* **Aim of the task**: Instruction for the data below: set down exactly the lines from the line with "CR02-AE136 Vanquish Soul" to the line with "Obchdoné podmienky (66, 2201)", inclusive, and no others.

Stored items
Start of Block
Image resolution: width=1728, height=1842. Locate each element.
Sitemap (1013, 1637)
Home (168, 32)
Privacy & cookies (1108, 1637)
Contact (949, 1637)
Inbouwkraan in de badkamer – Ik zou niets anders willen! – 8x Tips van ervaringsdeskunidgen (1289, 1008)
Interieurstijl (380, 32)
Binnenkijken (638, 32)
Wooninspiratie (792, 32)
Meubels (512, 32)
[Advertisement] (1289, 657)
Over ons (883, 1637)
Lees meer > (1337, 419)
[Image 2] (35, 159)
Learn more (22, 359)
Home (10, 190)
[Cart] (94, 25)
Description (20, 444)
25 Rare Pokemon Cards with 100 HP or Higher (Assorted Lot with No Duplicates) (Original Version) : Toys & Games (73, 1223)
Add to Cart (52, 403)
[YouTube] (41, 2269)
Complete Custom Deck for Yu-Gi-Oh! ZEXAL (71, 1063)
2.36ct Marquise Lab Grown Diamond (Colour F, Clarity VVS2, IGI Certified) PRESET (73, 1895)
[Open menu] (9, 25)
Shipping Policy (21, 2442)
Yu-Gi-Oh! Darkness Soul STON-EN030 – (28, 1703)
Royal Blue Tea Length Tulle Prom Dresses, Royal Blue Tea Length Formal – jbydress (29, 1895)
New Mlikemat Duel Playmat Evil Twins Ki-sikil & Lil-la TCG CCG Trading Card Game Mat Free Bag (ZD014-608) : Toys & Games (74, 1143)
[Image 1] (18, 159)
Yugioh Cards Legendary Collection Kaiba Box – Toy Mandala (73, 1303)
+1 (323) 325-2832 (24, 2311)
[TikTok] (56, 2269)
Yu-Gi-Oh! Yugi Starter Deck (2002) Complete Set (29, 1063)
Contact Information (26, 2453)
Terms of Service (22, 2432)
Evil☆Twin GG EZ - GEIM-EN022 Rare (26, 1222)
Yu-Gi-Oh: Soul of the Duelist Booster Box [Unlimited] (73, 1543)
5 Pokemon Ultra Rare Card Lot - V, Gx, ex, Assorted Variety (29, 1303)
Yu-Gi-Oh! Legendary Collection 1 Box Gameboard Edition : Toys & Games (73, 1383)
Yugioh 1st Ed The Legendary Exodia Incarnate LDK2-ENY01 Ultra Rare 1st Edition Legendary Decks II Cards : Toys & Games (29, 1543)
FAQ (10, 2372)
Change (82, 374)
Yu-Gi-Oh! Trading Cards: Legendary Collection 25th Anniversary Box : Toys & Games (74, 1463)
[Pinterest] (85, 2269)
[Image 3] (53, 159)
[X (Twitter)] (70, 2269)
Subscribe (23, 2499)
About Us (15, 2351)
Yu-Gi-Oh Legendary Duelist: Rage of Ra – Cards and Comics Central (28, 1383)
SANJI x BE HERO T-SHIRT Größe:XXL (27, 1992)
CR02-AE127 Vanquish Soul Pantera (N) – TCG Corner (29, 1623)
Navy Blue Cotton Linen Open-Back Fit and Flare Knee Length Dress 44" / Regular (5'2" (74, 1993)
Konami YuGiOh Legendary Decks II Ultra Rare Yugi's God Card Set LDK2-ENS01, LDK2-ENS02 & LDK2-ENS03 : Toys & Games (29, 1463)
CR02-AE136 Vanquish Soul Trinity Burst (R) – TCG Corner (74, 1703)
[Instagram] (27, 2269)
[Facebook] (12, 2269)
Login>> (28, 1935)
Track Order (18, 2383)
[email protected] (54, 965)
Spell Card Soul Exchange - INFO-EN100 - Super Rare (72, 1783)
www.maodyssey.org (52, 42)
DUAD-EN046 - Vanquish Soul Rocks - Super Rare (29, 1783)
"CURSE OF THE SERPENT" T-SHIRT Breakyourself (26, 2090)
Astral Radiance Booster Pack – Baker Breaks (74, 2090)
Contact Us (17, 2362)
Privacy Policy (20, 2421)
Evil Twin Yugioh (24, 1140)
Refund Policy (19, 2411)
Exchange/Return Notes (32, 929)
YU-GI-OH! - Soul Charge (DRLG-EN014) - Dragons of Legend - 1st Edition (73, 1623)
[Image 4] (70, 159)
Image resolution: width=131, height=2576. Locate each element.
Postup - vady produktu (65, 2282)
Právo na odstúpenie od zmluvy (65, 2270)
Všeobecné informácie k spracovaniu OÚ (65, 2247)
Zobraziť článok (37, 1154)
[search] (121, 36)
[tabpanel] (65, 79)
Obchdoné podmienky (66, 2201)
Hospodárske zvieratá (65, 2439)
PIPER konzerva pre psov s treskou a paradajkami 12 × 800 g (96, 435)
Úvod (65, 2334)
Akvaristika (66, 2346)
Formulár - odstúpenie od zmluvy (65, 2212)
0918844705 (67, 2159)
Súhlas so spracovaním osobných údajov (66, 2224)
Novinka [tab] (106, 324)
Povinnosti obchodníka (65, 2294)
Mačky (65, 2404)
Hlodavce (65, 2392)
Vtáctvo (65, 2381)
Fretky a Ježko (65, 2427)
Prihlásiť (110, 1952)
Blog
End of Block
* **Worked solution**:
CR02-AE136 Vanquish Soul Trinity Burst (R) – TCG Corner (74, 1703)
[Instagram] (27, 2269)
[Facebook] (12, 2269)
Login>> (28, 1935)
Track Order (18, 2383)
[email protected] (54, 965)
Spell Card Soul Exchange - INFO-EN100 - Super Rare (72, 1783)
www.maodyssey.org (52, 42)
DUAD-EN046 - Vanquish Soul Rocks - Super Rare (29, 1783)
"CURSE OF THE SERPENT" T-SHIRT Breakyourself (26, 2090)
Astral Radiance Booster Pack – Baker Breaks (74, 2090)
Contact Us (17, 2362)
Privacy Policy (20, 2421)
Evil Twin Yugioh (24, 1140)
Refund Policy (19, 2411)
Exchange/Return Notes (32, 929)
YU-GI-OH! - Soul Charge (DRLG-EN014) - Dragons of Legend - 1st Edition (73, 1623)
[Image 4] (70, 159)
Image resolution: width=131, height=2576. Locate each element.
Postup - vady produktu (65, 2282)
Právo na odstúpenie od zmluvy (65, 2270)
Všeobecné informácie k spracovaniu OÚ (65, 2247)
Zobraziť článok (37, 1154)
[search] (121, 36)
[tabpanel] (65, 79)
Obchdoné podmienky (66, 2201)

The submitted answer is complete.